5. Concluding comments
Kingdon's garbage can model of policy development provides a possible explanation of how an inappropriate solution (application of business-style accounting) for a policy problem (appropriate accounting practices for government) may emerge. Kingdon's model also contemplates policy entrepreneurs creating the conditions to which the pre-decided solution may be applied (Wallis and Dollery, 1997). Policy entrepreneurs from both New Zealand and Australia have subsequently been involved in efforts to apply business-style accounting to governments worldwide.
The idea that ‘good governance’ in all governments may be achieved by adopting business-style financial reporting standards begs the question of exactly what will be achieved by observing these standards. The need to look closely at the standards and what they achieve, rather than accepting rhetorical claims at face value has been acknowledged both by economists promoting neo-liberal reforms (for example, Buchanan et al., 1987) and by accountants (for example, Hopwood, 1984). When the financial reports of governments are presented as if the governments were businesses, the constitutive nature of accounting suggests that eventually governments will be regarded as businesses.

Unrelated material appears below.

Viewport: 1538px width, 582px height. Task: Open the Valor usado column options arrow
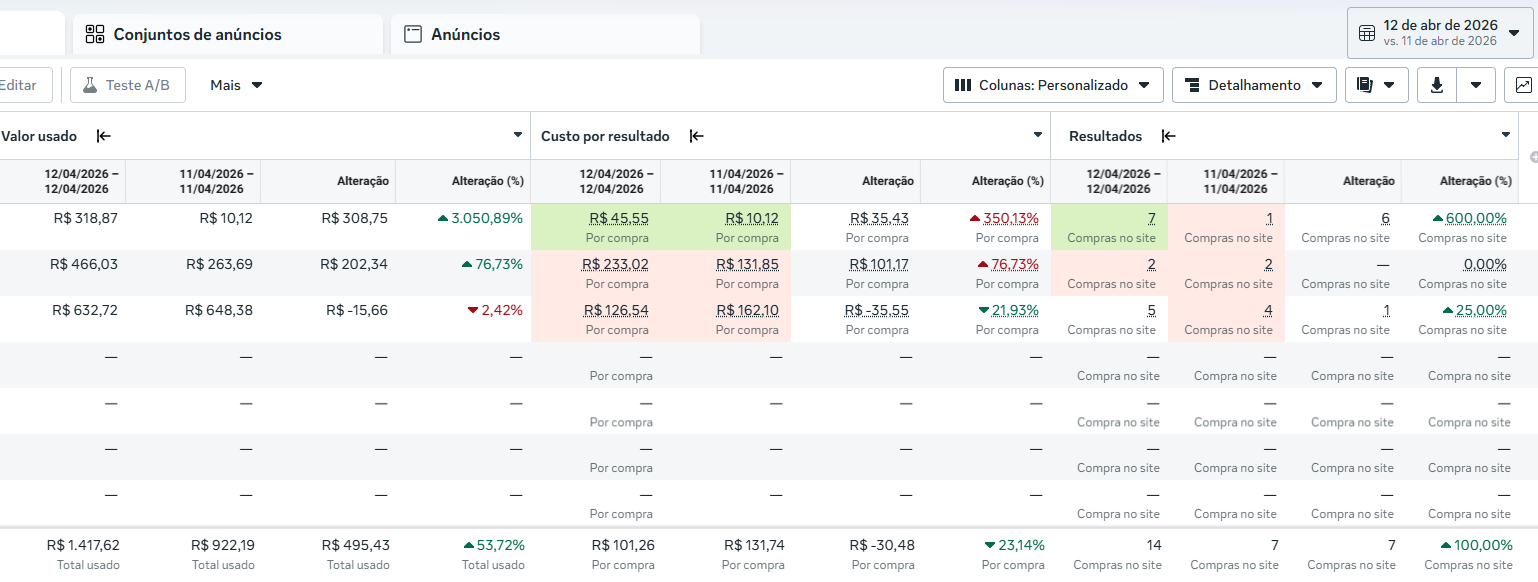(517, 135)
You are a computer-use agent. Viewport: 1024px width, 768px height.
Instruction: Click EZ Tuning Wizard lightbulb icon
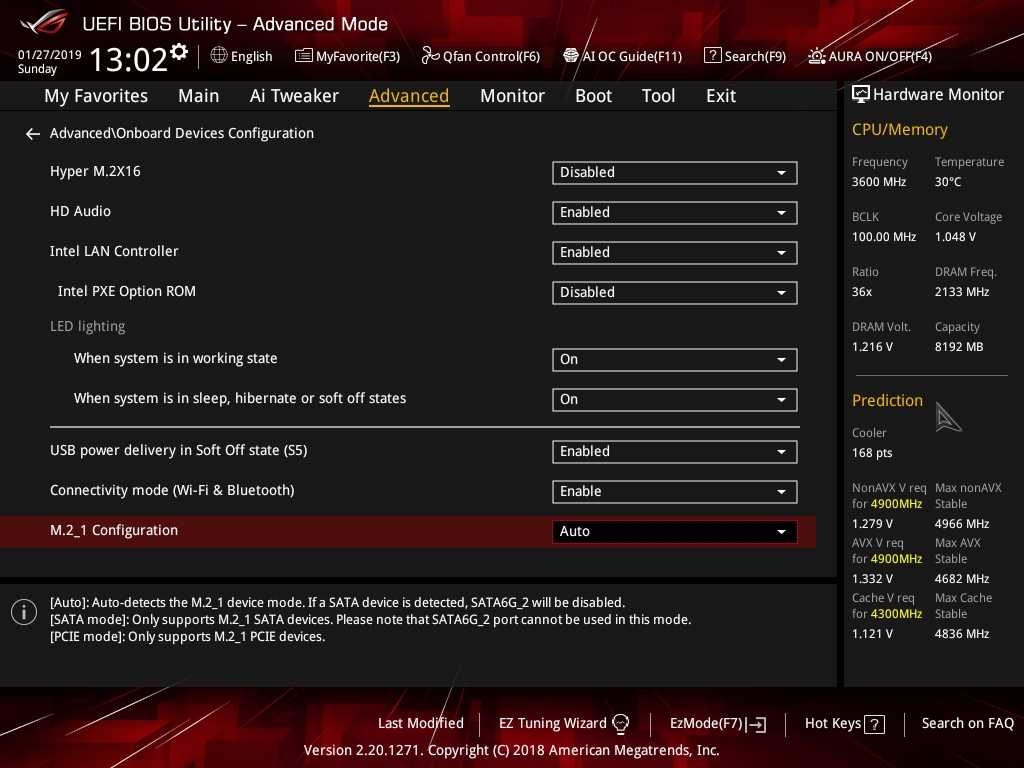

Despite assertions that adopting business-style accounting based upon IFRS will improve governance, those standards were devised for limited liability companies which limit shareholders' risk and encourage management to take risks with shareholders' funds to earn superior financial returns. Those standards were not designed in contemplation of the unlimited liability for government debt borne by taxpayers and citizens. This unlimited liability makes essential the maintenance of constitutional controls over the executive government and over its access to public money. Cash expenditure controls are not a feature of business-style accounting (Biondi, 2006). Further, this unlimited liability makes probity-related accountability requirements especially important. As evidenced by the examples from New Zealand, business-style financial reports involve the application of a business logic that is inconsistent with the public purpose and context of government financial activities, and are not suitable for this purpose.
In New Zealand, where this business-style accounting initiative has been proceeding for some years, the adverse constitutional implications are becoming increasingly apparent. The shift to business-style financial management and reporting has meant the disabling and removal of key Westminster-style parliamentary safeguards and conventions, and thus reducing Parliament's power to scrutinize and exert financial control over the government of the day. Evidently, these changes transfer power to the executive government.